Though Church is considered a father of synthetic biology, and already credited with several breakthroughs, his greatest contributions may lie ahead. Now in his sixth decade of doing science, Church sums up his prolific career to date: “I'm a late bloomer” (Q#5).
Below is an interview with Dr. George Church, Professor of Genetics at Harvard Medical School from November 2022:
1. Name an overlooked scientist, whom you feel strongly that every grad student (or med student) should know and be able to describe their major findings. What were the killer experiments?
Nettie Stevens is my wife's hero and mine. She worked at one point in Thomas Hunt Morgan's lab. But she was unquestionably discovering on her own, the chromosomal basis of genetics… so extending Mendel formalism [for alleles], to real structures [condensed chromosomes] in the cell in 1905.
I think so much of what we do these days is dependent on the chromosome theory, rather than just the abstract theory of genetics. So, she seems like a good person for this question… and certainly very few people have heard of her. Although, one positive thing is that I did see her name on Google – you know how they feature different people on the homepage logo design. So, that is ‘arriving’ in some sense.
2. You’ve mentioned your high school math teacher (Crayton Bedford), photography teacher (John Snyder) and college professor Sung-Hou Kim as big influences. Are there any traits that they shared, which made them such great mentors?
Three of my early mentors were people whom I met as a teenager. I met Crayton Bedford and John Snyder in ninth and 10th grade, and Sung-Hou Kim when I started as an undergraduate. What they had in common was encouraging me to do independent research. It wasn’t that they were going to hover over me or hold my hand, which is often mistaken as good mentorship. For example, Crayton Bedford handed me a book off the shelf that he used for his [math] thesis. It was pretty advanced math. He had seen that I was narcoleptic and falling asleep in his math class, and felt that would be a win-win if he could get me out of his class and working on something else... so I actually programmed a computer directly from his linear algebra textbook [as a high school student 1968-69]. And it worked.

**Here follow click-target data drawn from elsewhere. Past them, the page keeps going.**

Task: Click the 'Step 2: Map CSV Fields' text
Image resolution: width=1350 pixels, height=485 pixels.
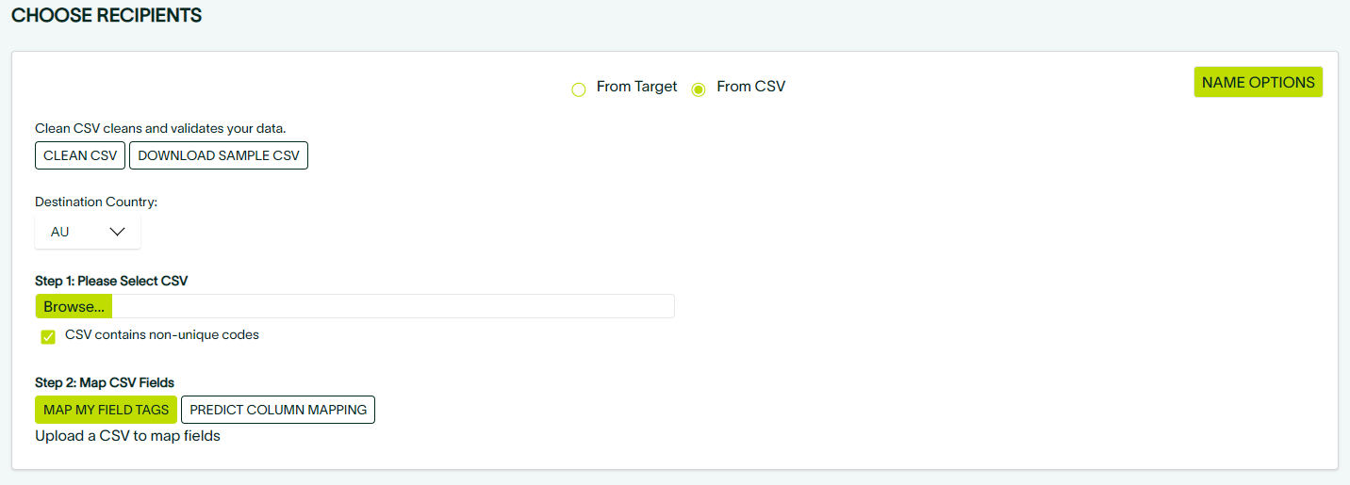Action: [x=105, y=382]
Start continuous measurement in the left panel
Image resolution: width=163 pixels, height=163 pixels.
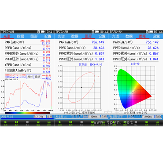click(x=6, y=122)
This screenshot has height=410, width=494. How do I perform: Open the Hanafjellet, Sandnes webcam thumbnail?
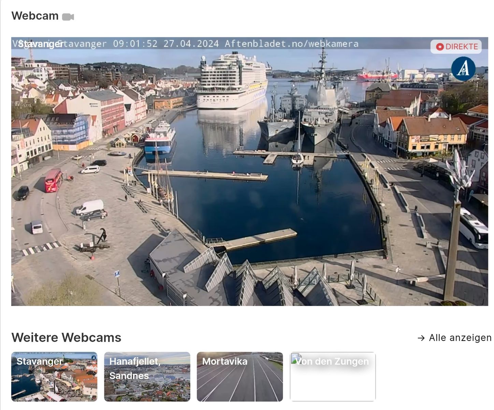[x=147, y=377]
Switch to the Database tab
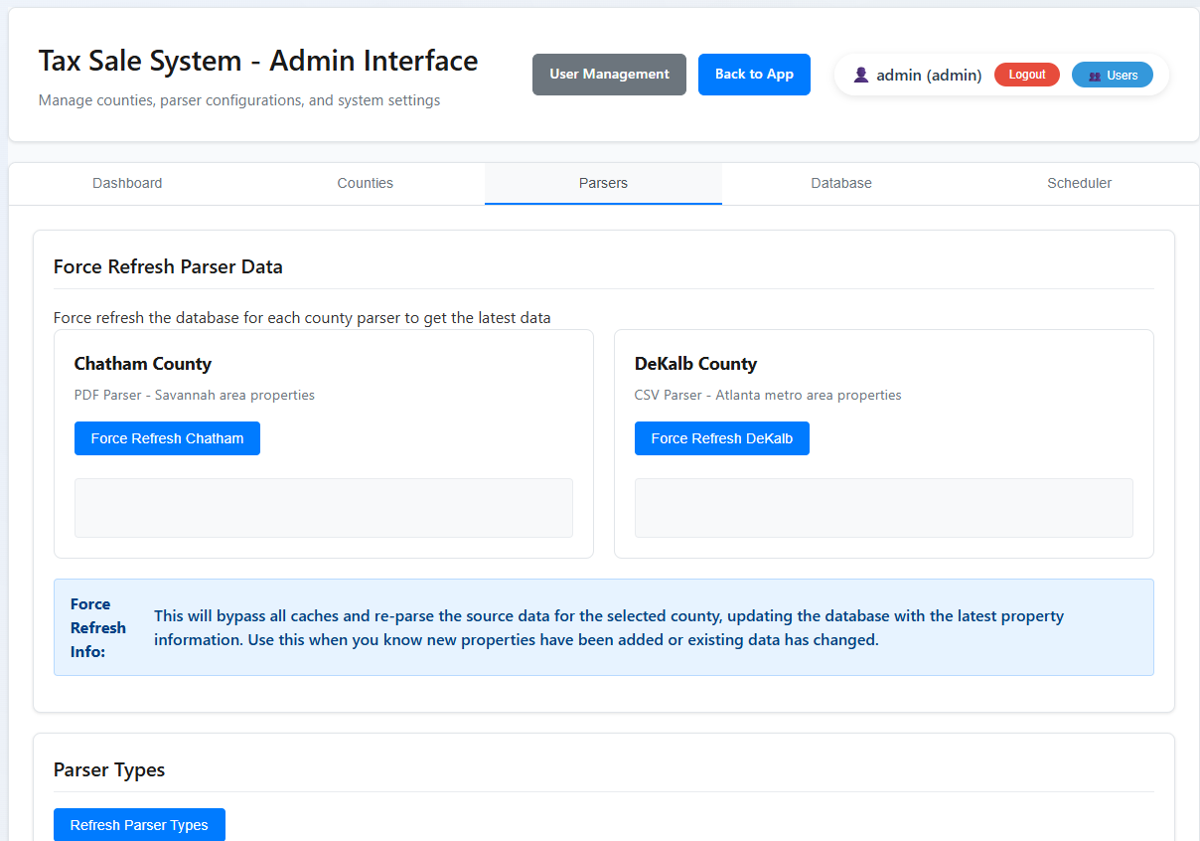 (x=840, y=183)

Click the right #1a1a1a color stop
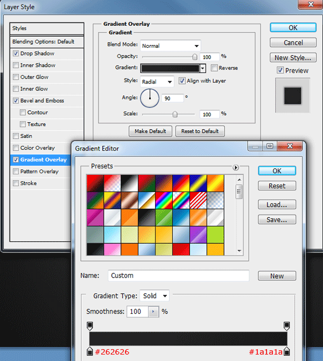coord(286,351)
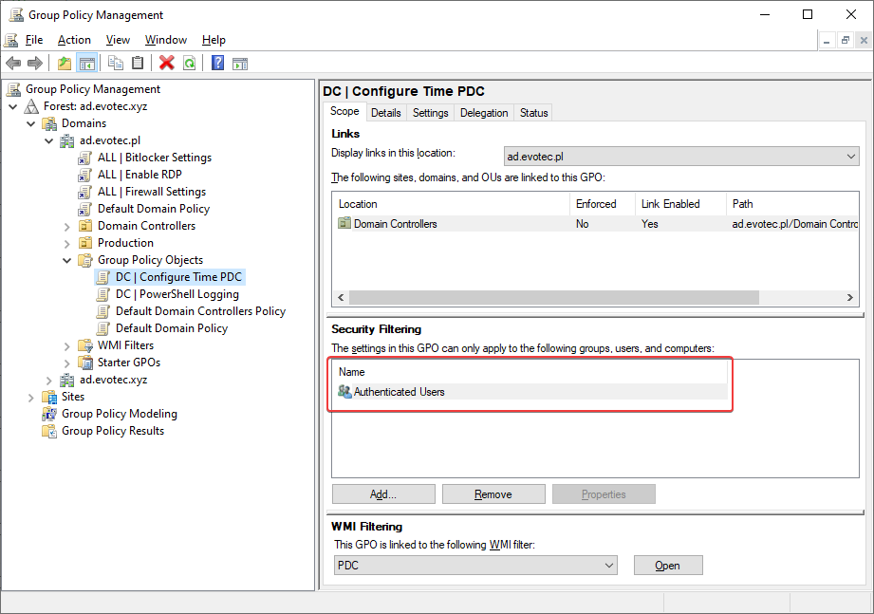Select the Domain Controllers row under Links
The width and height of the screenshot is (874, 614).
coord(408,223)
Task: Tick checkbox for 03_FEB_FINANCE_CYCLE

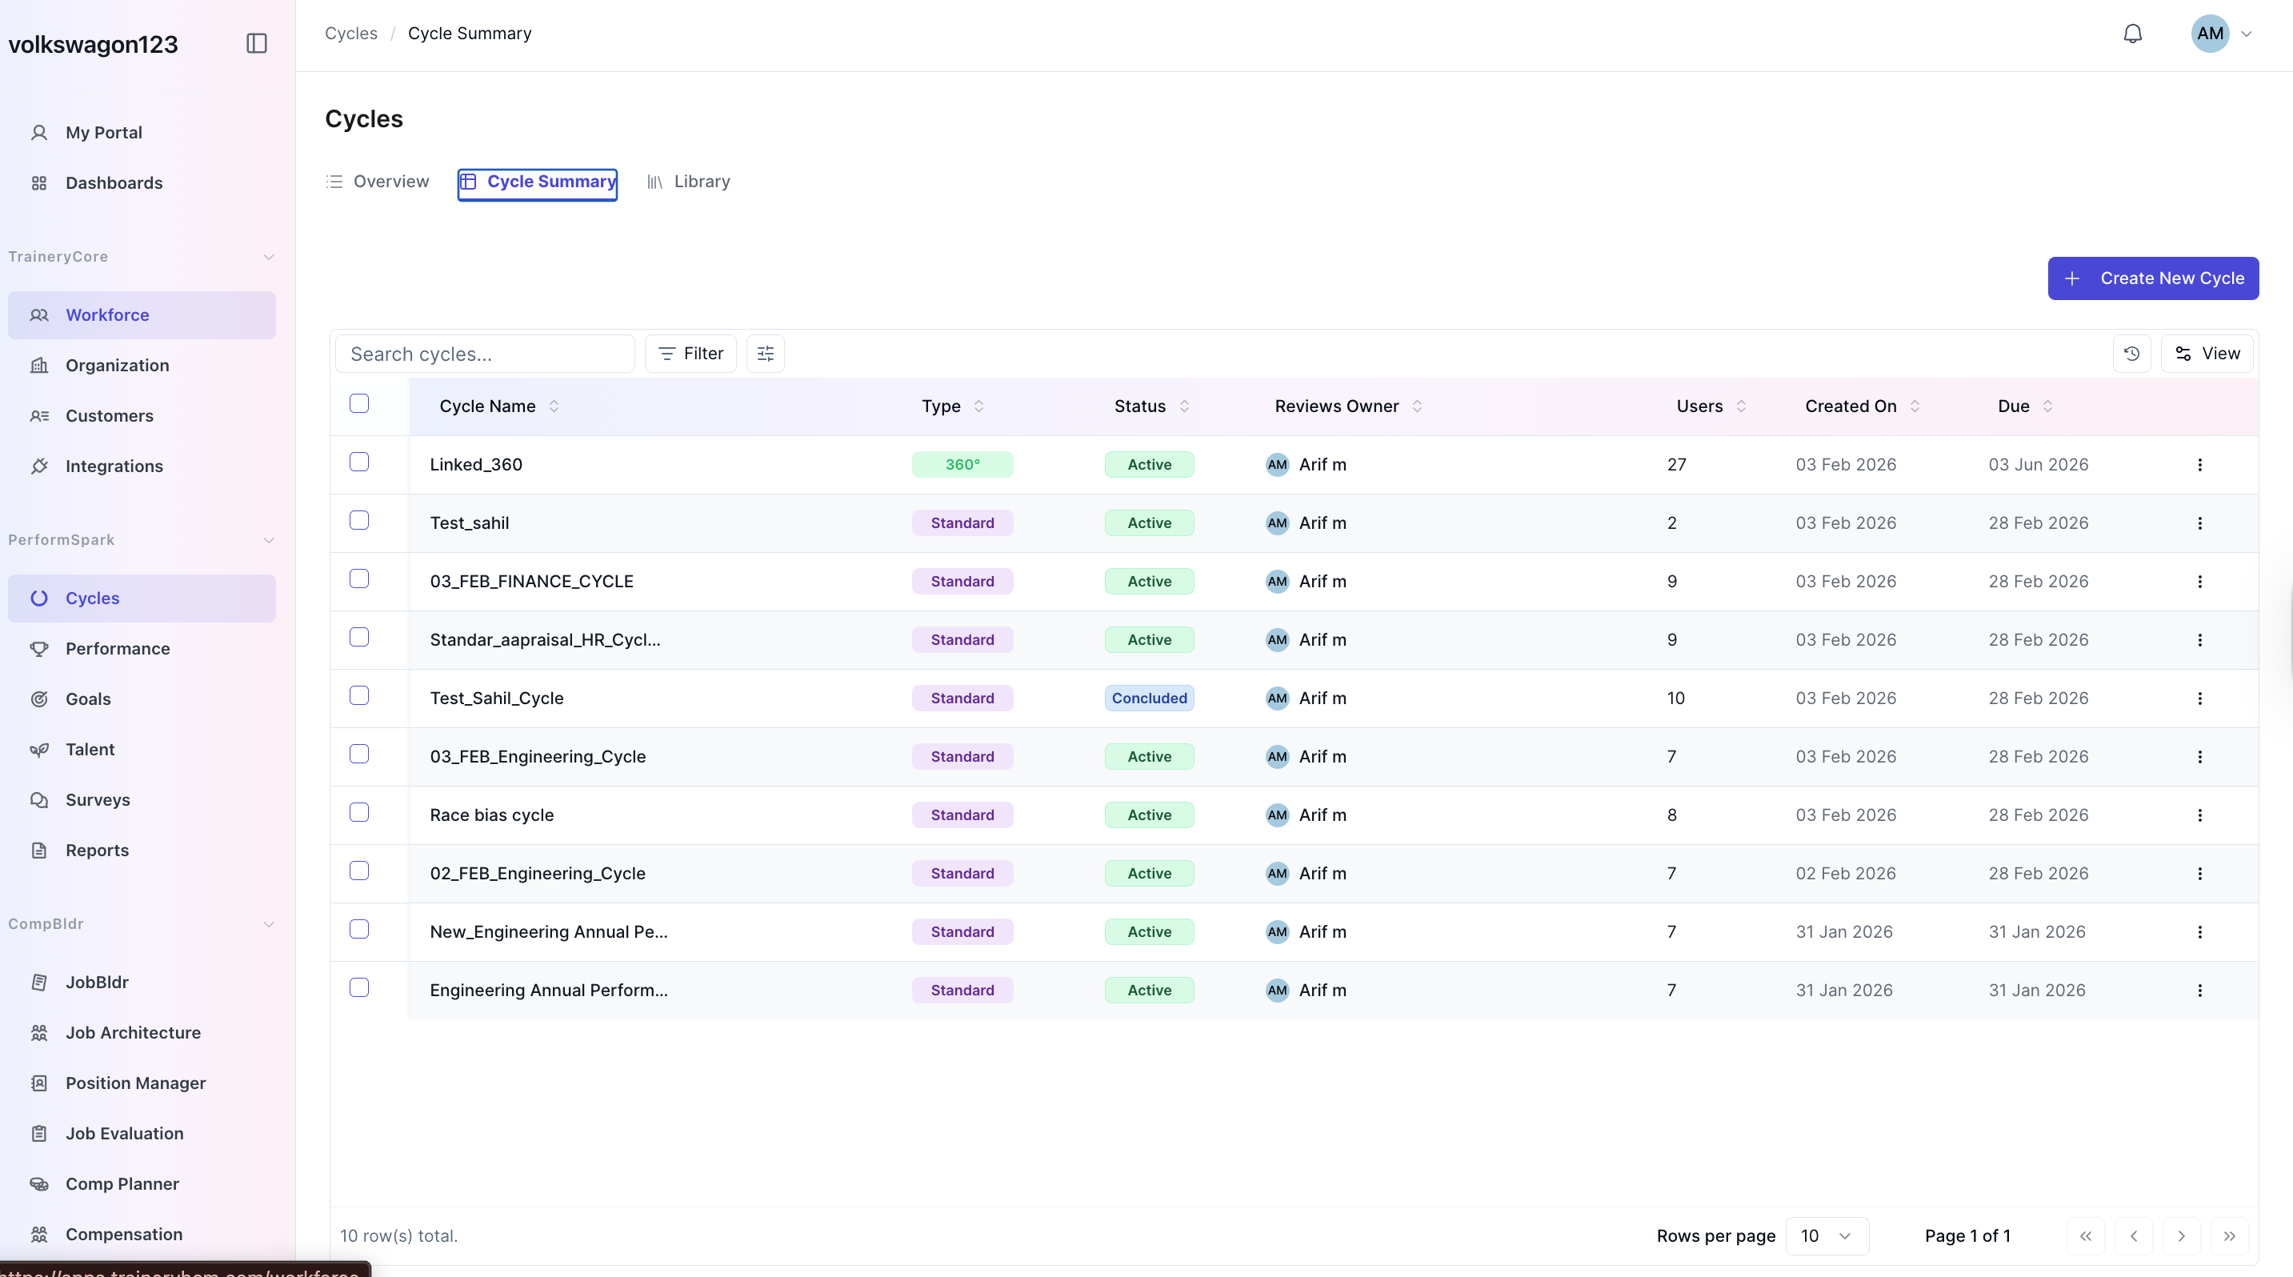Action: click(359, 579)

John Snyder was my art history and photography professor. He was a tremendous photographer himself. By the way, I have kept in contact with all these people, up until very recently, though it has been 50 years since I was a teenager. So, John [Snyder] had singled me out. He had 300 photography students, and he picked my portfolio and gave me his 35-millimeter camera. Up to that point, we were using these 49 cent surplus plastic cameras with plastic lenses. He gave me this this great 35-millimeter camera - it was actually his own – to use instead.
Sung-Hou Kim was my mentor that really shepherded me into publishing peer reviewed articles. I started with him as a teenager, and he introduced me to a very multidisciplinary field which is macromolecular crystallography.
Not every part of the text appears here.